• **Work to complete**
a: Translate this sentence from the passage on modeling the comic's black ink into Spanish: "Algebraic equations can also very well be implicit."
b: Answer these questions using the passage on modeling the comic's black ink, one answer per line:
(i) What does the passage call step #0 when modeling a problem?
(ii) Is there any black ink outside the three panels?
(iii) Which three things make up the offset $p_1$?
c: Write the next part of the passage on modeling the comic's black ink, starting after its final sentence.

• **Text block**
--- --- ---
First off, when modeling a problem, it's wise to start from identifying your unknowns (step #0), rather than drawing parallels to other problems (that's maybe step #1, & it's contingent on step #0). In this case, the problem's self-referential aspect says 'implicit equation' & not 'differential equation' (which is a special class of implicit equations). Algebraic equations can also very well be implicit.

In this case, the unknown is clearly the amount of blank ink in the graph - let's call this $x$ & measure it in some units (e.g., as the ratio of the comic area colored black over the total area of the comic). Clearly, $x=x_1+x_2+x_3$ where $x_n$ denotes the amount of black ink in the $n-$th panel; there's no black outside these panels.

First, $x_1=p_1+\varepsilon_1 x$, where $p_1$ (offset) is the amount of black ink not contingent on $x$ - i.e., letters, border, & circle. Also, $\varepsilon_1$ is a scaling parameter equal to the amount of blank ink needed to color the entire disk black - clearly, $\varepsilon_1 < 1/3$ here.
--- --- ---
• **Data block**
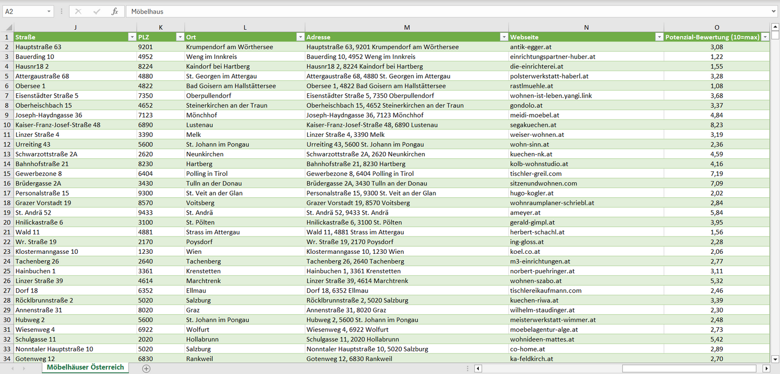
Task: Expand the Webseite filter dropdown
Action: tap(659, 37)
--- --- ---
• **The answers**
a: Las ecuaciones algebraicas también pueden muy bien ser implícitas.

b:
(i) Identifying your unknowns.
(ii) No, there is no black outside the panels.
(iii) Letters, border, and circle.

c:
Second, making the assumption that all three columns have the same base width, we have $x_2=p_2+\varepsilon_2 x$. Here, $\frac13\varepsilon_2$ is the amount of ink needed to color one full column; clearly, $\varepsilon_2<1/3$. This scaling parameter is the same for all three columns, because of the base width assumption. As an aside, note that varying that width from one column to the next would yield a sum $\varepsilon_{2,1} x_1+\varepsilon_{2,2} x_2+\varepsilon_{2,3} x_3$; then, we wouldn't be able to write a single eq. for $x$ but, rather, we should write three equations for $x_1,x_2,x_3$ - see also below. In other word, the eq. for $x$ wouldn't 'close.'

Third, the amount of ink in the third panel is $p_3+\varepsilon_3 x$, where $\varepsilon_3$ is the scaling factor corresponding to the the embedded comic (here also, $\varepsilon_3<1/3$).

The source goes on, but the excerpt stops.